## Text segment

Production of primary energy in the EU-28 totalled 755 million tonnes of oil equivalent (Mtoe) in 2016 — see Table 1. This was 1.6 % lower than a year before and continued the generally downward development observed in recent years, with 2010 the main exception as production rebounded following a relatively strong fall in energy production in 2009 that coincided with the global financial and economic crisis. When viewed over a longer period, the production of primary energy in the EU-28 was 14.7 % lower in 2016 than it had been a decade earlier. The general downward development of EU-28 primary energy production may, at least in part, be attributed to supplies of raw materials becoming exhausted and/or producers considering the exploitation of limited resources uneconomical.

In 2016, the highest level of primary energy production among the EU Member States was in France, with a 17.3 % share of the EU-28 total, followed by the United Kingdom (15.8 %) and Germany (15.3 %). Compared with a decade earlier the main changes were falls of 5.1 and 1.3 percentage points in the shares of the United Kingdom and Denmark and increases of 2.1 and 1.1 percentage points in the shares of France and Italy; relative shares of the remaining Member States did not vary by more than +/-1.0 percentage points. Aside from the United Kingdom and Denmark, the only other Member States whose shares fell during the period under consideration were the Netherlands, Germany, Greece, Czech Republic and Lithuania.

## Goals
- A) Answer these from the EU energy production text:
(i) How much primary energy did the EU-28 produce in 2016?
(ii) Which Member State had the highest level of primary energy production in 2016, and what was its share of the EU-28 total?
(iii) By what percentage was EU-28 primary energy production in 2016 lower than a decade earlier?
- B) Please go on with the EU energy production text, starting right after its last sentence.

Pointing data for screenshots
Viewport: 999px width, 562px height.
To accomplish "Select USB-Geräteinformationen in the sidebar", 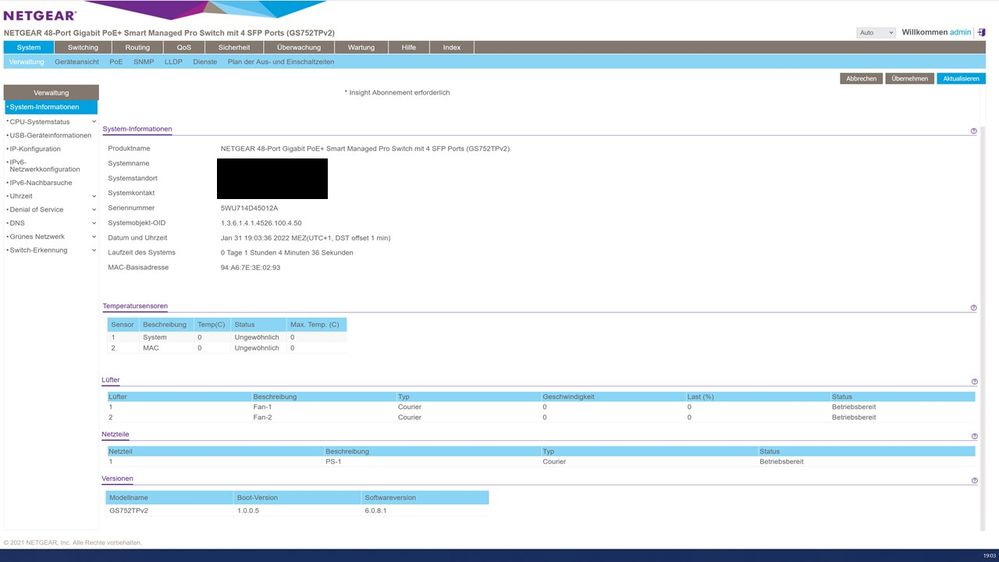I will (x=50, y=135).
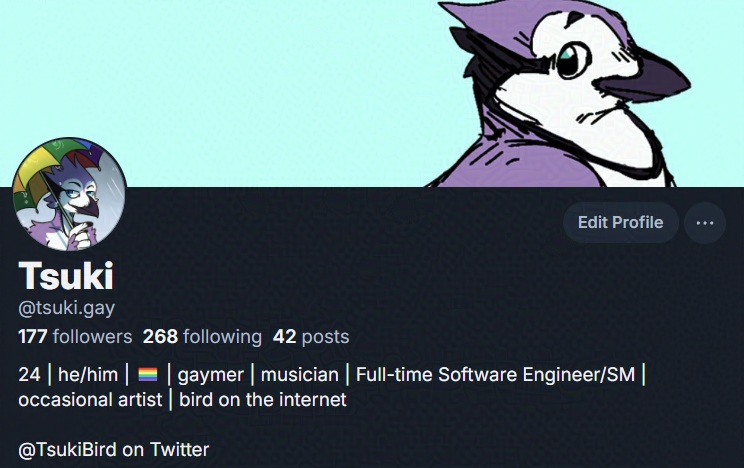Click the bird's eye in banner image
744x468 pixels.
(572, 60)
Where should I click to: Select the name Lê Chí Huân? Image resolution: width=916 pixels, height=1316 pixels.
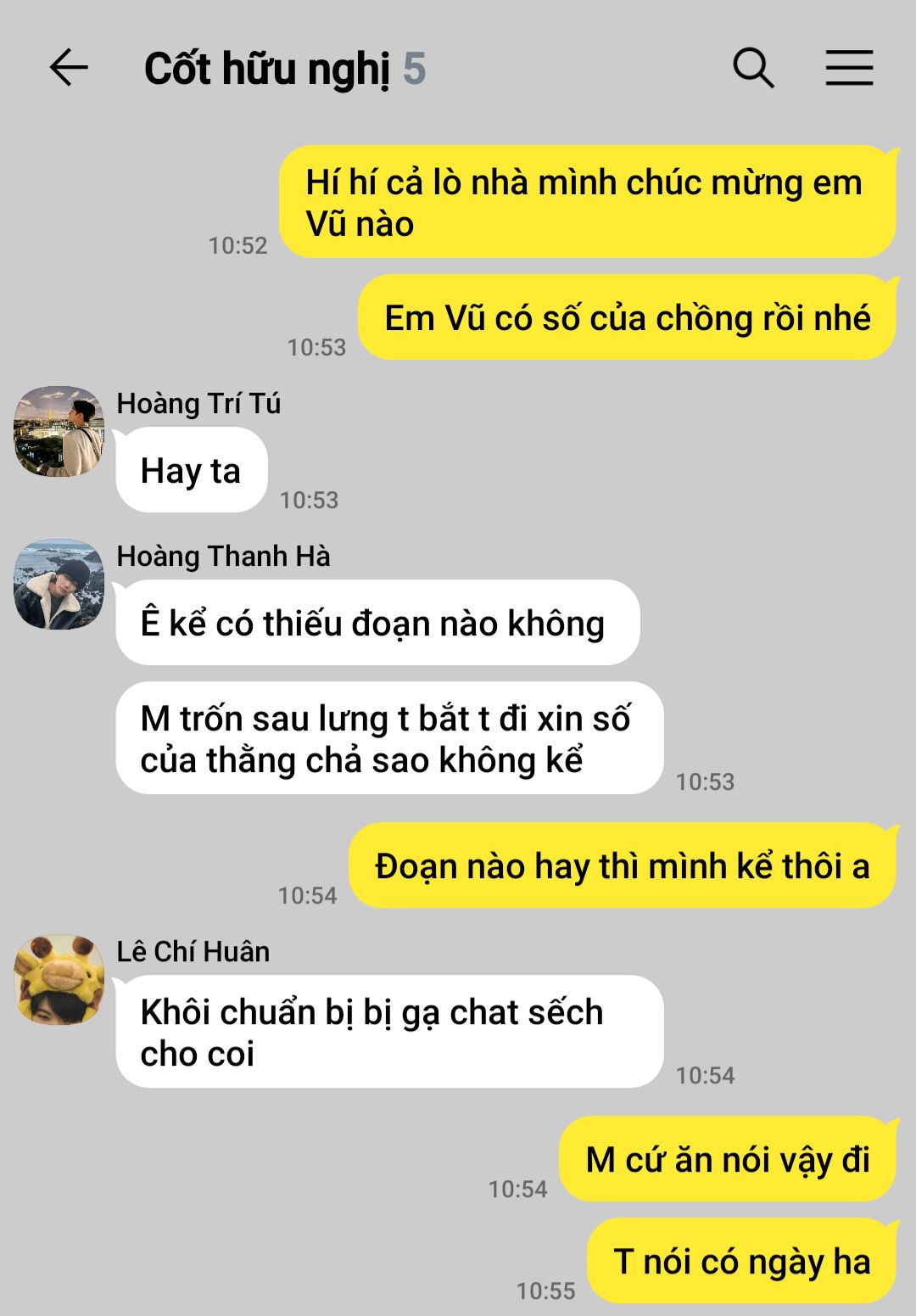[193, 951]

## Responses per task
- A)
(i) 755 million tonnes of oil equivalent (Mtoe)
(ii) France, with a 17.3 % share
(iii) 14.7 %

- B)
In absolute terms, 15 of the 28 EU Member States recorded an expansion in their level of primary energy production during the past 11 years to 2016. The largest expansion in the production was registered in Italy (an increase of 3.7 Mtoe), followed by Spain (2.8 Mtoe), Ireland (2.5 Mtoe), Austria (2.4 Mtoe), and Sweden (2.3 Mtoe). By contrast, the production of primary energy in the United Kingdom fell by as much as 66.0 Mtoe, while Germany (-22.8 Mtoe), the Netherlands (-15.3 Mtoe), Denmark (-14.4 Mtoe) and Poland (-10.4 Mtoe) also reported contractions in excess of 10 Mtoe.

Table 1: Energy production, 2006 and 2016
(million tonnes of oil equivalent)
Source: Eurostat (nrg_100a)

Primary energy production in the EU-28 in 2016 was spread across a range of different energy sources, the most important of which in terms of the size of its contribution was nuclear energy (28.7 % of the total). The significance of nuclear energy was particularly high in France where it accounted almost 80 % of the national production of primary energy, while in Belgium this share was exactly three quarters and in Slovakia it was over three fifths (62.3 %); elsewhere, the share of nuclear energy in primary production was less than half of the total, with no contribution from nuclear energy in half of the EU Member States; the German government has announced plans to close all of its nuclear reactors by 2022.

In 2016, more than one quarter (27.9 %) of the EU-28’s total production of primary energy was accounted for by renewable energy sources, while the share for solid fuels (17.5 %, largely coal) was just below one fifth and the share for natural gas was somewhat lower (14.2 %). Crude oil (9.8 %) was the only other major source of primary energy production (see Figure 1).

Figure 1: Production of primary energy, EU-28, 2016
(% of total, based on tonnes of oil equivalent)
Source: Eurostat (nrg_100a) and (nrg_107a)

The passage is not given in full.